GRAMMY Pre-Telecast Anoints New GRAMMY Winners
The 54th GRAMMY Awards Pre-Telecast presented trophies in nearly 70 categories Sunday afternoon. The Foo Fighters took four GRAMMYs, while Kanye West and electronic act Skrillex won three each. Artists taking the stage to accept awards during the Pre-Telecast included Taylor Swift, Tony Bennett, the Civil Wars, and Tedeschi Trucks Band.
The GRAMMY Pre-Telecast awards presentation event has come into its own in recent years, with the two-and-a-half hour show featuring music performances and high production values, and a slew of artist presenters. Interspersed between the awards that were given out prior to the televised show were performances by the Larry Batiste Orchestra with co-hosts Dave Koz and MC Lyte, a group of soaring female gospel singers (Kim Burrell, Le'Andrea Johnson, Kelly Price, and Tri-I-Tee 5:7), the Rebirth Brass Band and Steve Earle.
Joyce DiDonato brought the audience to its feet when she performed for the full house at the Los Angeles Convention Center, steps away from the Staples Center in downtown Los Angeles, where the GRAMMY telecast will take place. When DiDonato later accepted her GRAMMY for Best Classical Instrumental Solo for "Diva Divo," she thanked the audience for letting “an opera girl come here.” She then rallied the audience on the topic of music education, reminding the audience that "there's a war on the arts now …We need more musicians in our lives."

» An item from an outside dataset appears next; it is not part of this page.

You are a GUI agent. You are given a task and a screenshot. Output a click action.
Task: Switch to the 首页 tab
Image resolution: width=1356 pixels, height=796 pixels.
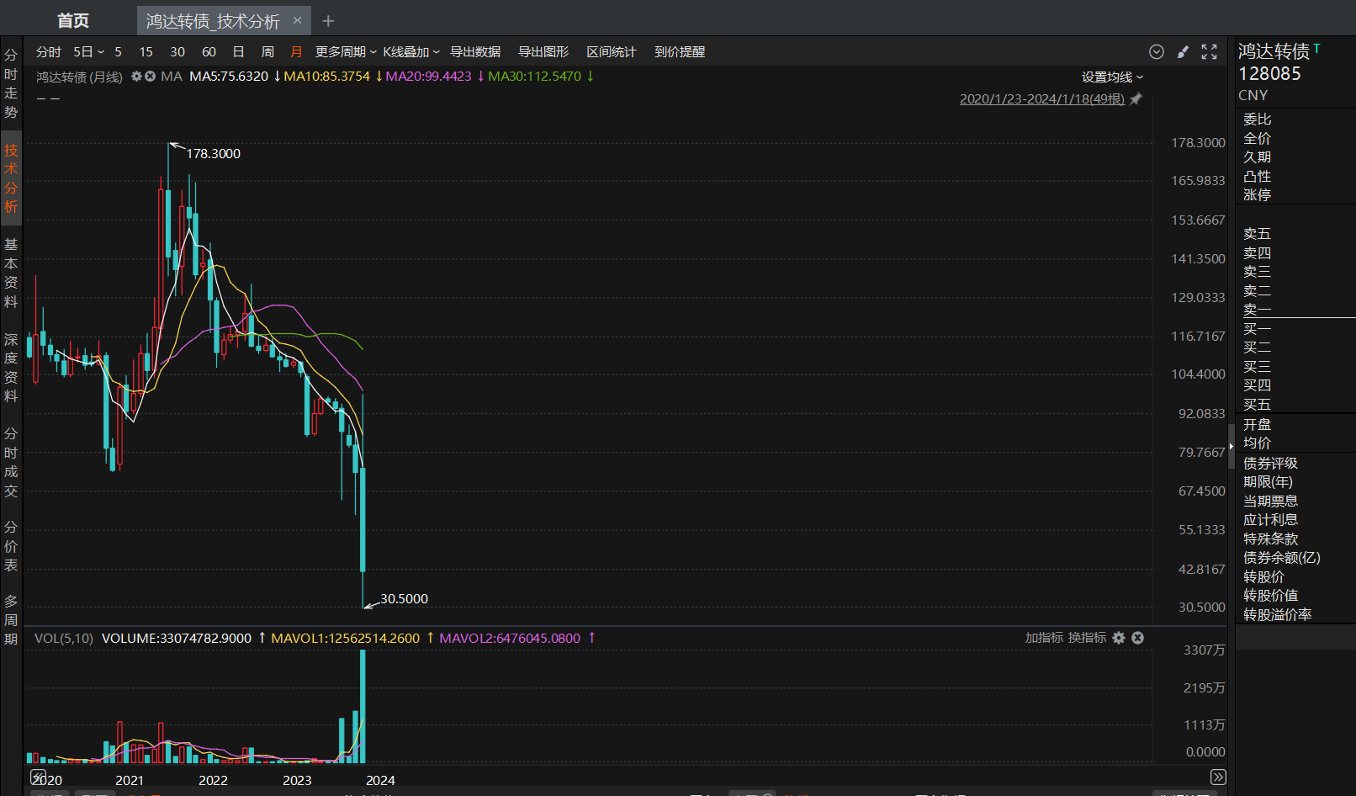(x=73, y=21)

Keeping the ceremony moving smoothly were award presenters Brandon Heath, Gerald Clayton, Chick Corea, Arturo O’Farrill, OK Go, Esperanza Spalding and Jimmy Jam.
Excited acceptance speeches were plentiful. Among the highlights was an obviously surprised John Paul White of the Civil Wars who said of the duo's win, "I just lost a bet…" The duo took home two GRAMMYs during the festivities, for Best Folk Album and Best Country Duo/Group Performance Barton Hollow and the track of the same name.

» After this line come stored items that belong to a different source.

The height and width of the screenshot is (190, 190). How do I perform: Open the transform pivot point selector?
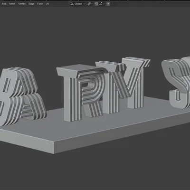[x=90, y=4]
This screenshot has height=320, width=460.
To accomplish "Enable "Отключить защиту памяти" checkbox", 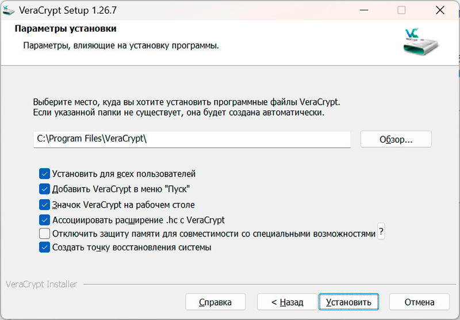I will (44, 234).
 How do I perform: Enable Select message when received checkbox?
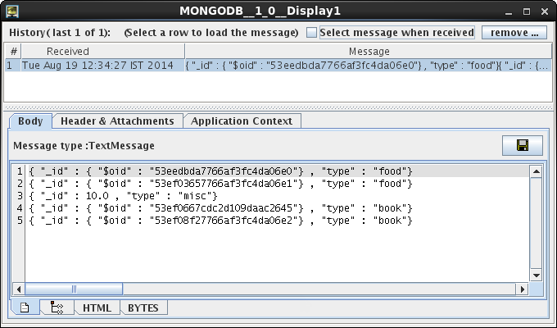(x=311, y=32)
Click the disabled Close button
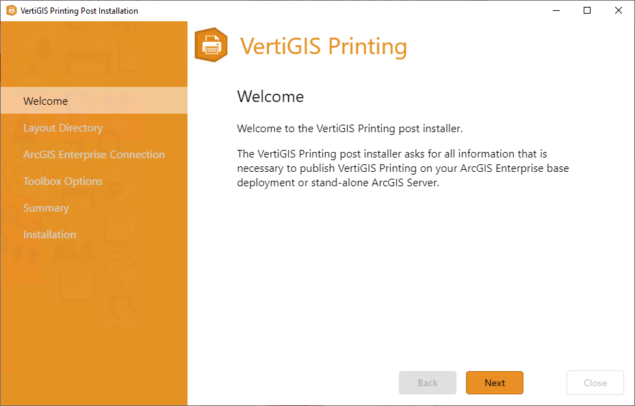This screenshot has height=406, width=635. (595, 383)
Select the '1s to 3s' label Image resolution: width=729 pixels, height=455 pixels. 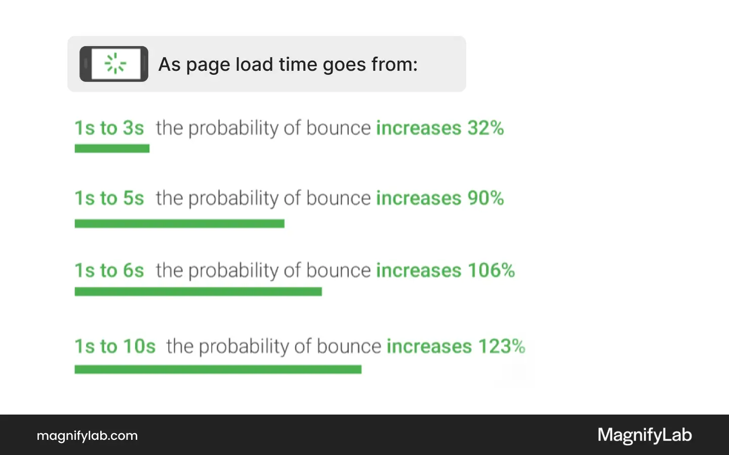click(109, 128)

Joy Williams, the other half of the Civil Wars, was beaming backstage. "We dreamed of this, but never got anywhere near it. Our only criteria while making this music was 'How do we feel about it?' and 'Is it something we can be proud of?' So, to make a record that we're both fiercely proud of and to win the GRAMMY is absolute icing on the cake."
One of the evening's most poignant moments came when the late Amy Winehouse's parents joined Bennett onstage to accept the GRAMMY for Best Pop Duo/Group Performance for "Body And Soul," from Bennett's Duets II album. When Winehouse's father recalled that he'd asked her if she knew the lyrics to "Body And Soul," he said she'd told him, "Yes, Dad. You've been singing it to me for years."
Paul Epworth was named Producer Of The Year, Non-Classical. The British producer was recognized for his work with GRAMMY veteran Adele as well as up-and-comers Foster The People.
"This is my third GRAMMY, so I shouldn’t be as excited as I am," said newly anointed GRAMMY Producer Of The Year, Classical, Judith Sherman. "But I had the best year of my life, recording-wise. … When they were listing the nominees, I was gripping my husband's hand. He's a violinist. I wonder if he’ll be able to play tomorrow.
Electronic music producer Skrillex sat in the front row, perhaps anticipating his fortunate night with three wins surrounding his Scary Monsters And Nice Sprites album. Raising a shiny gold GRAMMY statue above his head, Skrillex gushed in disbelief that only a year ago he'd been living illegally in a warehouse space in downtown Los Angeles, recording in his bedroom. "This is the most surreal moment of my life," he said of his new status as GRAMMY winner. "It means a lot, not just for me, but for the whole electronic community." He was asked backstage what he planned to do with his trophy. "When I get an apartment, I'll figure that out," he said. "I'm in a hotel now. I fly to Europe tomorrow, so I don't know where it's going to go."
Booker T. Jones, frontman for the legendary Stax Records house band Booker T. & The M.G.'s, won Best Pop Instrumental Album for The Road From Memphis. It was his third GRAMMY win. In 2007, he and his band were bestowed with a Lifetime Achievement Award recipients by The Recording Academy. "I'm just gratified and exhilarated," he said after accepting his award. "I was able to express myself in a way that I'd hadn't ever before on this album."
Trey Parker, half of the creative team (along with Matt Stone) for the raucous animated television series “South Park” brought home a Best Musical Theater Album GRAMMY for his work as co-producer, co-composer and co-lyricist on The Book Of Mormon, his Tony-winning stageplay. "I'm feeling really really good," he said backstage. "I'm just glad we didn't lose. I would've been so bummed out."
Swift accepted her two Pre-Telecast wins with her charming sense of awestruck youth. And the Foo Fighters came out with increasing mock exasperation after what seemed like four nearly consecutive wins.
It all was a great prelude to Music's Biggest Night.